While .apt is more and more getting accepted, traditional text and binary file formats are still commonly used in daily atom probe research practice. Not for all of these formats formal specifications exist. This makes working with these formats in software tools other than from AMETEK/Cameca trickier and error-prone.

A practical solution to raise at least awareness of this problem has been that scientists collect examples (instances) of files in respective formats. Pieces of information about the content and formatting of atom probe file formats were reported in the literature (e.g. in the books by D. Larson et al. or B. Gault et al.. Atom probers like Daniel Haley have contributed substantially through raising awareness of the issue within the community. Consequently, individuals of the community invested into reverse engineering efforts about what these formats store and how this can be parsed using open-source software that is developed within the atom probe community and beyond.

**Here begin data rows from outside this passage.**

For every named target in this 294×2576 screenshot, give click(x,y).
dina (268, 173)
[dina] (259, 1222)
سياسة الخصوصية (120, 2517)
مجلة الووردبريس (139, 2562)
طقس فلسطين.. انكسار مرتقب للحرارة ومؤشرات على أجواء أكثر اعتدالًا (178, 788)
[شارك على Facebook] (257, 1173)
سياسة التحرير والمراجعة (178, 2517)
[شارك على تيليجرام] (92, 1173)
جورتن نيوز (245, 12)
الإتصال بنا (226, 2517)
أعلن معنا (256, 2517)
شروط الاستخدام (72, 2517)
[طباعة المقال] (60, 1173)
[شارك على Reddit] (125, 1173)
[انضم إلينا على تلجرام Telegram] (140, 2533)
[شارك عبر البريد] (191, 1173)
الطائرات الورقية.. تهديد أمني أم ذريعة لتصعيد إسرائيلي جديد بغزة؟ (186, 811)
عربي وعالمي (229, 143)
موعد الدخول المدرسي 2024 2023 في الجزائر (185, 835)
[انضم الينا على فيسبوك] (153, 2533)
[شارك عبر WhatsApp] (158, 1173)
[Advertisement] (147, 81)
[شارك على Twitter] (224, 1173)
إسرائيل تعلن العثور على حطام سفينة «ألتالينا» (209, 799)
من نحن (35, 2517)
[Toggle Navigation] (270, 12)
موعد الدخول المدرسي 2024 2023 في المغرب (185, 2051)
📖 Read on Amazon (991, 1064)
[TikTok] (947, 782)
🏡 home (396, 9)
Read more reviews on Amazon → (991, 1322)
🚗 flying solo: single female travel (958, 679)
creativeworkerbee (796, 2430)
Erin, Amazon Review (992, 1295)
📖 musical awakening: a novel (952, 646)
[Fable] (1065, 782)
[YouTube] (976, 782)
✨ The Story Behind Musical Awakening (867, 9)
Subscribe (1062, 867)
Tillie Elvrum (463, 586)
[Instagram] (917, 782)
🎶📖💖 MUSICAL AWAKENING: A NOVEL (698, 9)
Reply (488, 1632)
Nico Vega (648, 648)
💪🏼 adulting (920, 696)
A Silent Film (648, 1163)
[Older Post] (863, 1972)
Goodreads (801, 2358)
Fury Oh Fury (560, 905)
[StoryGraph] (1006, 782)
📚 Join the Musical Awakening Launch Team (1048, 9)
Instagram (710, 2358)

The ifes_apt_tc_data_modeling library bundles this knowledge highlighting though also that there are still gaps in our understanding. From an academic point of view these should be closed so that whenever possible atom probe data and metadata can be always communicated clearly with respect to what do certain numbers mean, i.e., what are the semantics and concepts behind the numbers and data items.

As an example, the .pos file format stores a table of number quadruples which mostly are interpreted as reconstructed position and mass-to-charge-state ratio values. Often the latter column is hijacked though to report conceptually different quantities like identifier used to distinguish clusters of atoms. Which specific input data were used, which parameterization was used for the reconstruction algorithm whose results were stored in that .pos file. These questions pertaining to the workflow and provenance along the data lifecycle remain unaddressed. Other technical issues exist with file formats like .pos and .epos: These do not provide a magic number that identifies the file as a true .pos file such that software tools and humans could make substantiated assumptions.

Needs for improvement exist also for ranging definitions file formats like the commonly used .rrng, .rng, and .env formats: These merely store the resulting ranging definitions but do not store details based on which peak finding algorithm or even which mass-to-charge-state-ratio value array they were defined with. A more detailed discussion of these limitations is provided in the literature.

The ifes_apt_tc_data_modeling library was developed after observing that many researchers in atom probe uses custom written code for reading atom probe data via classical file formats. While for several formats this is a rather simple programming exercise, it led though to parallel developments and many implementations that target only specific use cases instead of a general enough implementations with functionalities for all possible elements, ion types, and edge cases.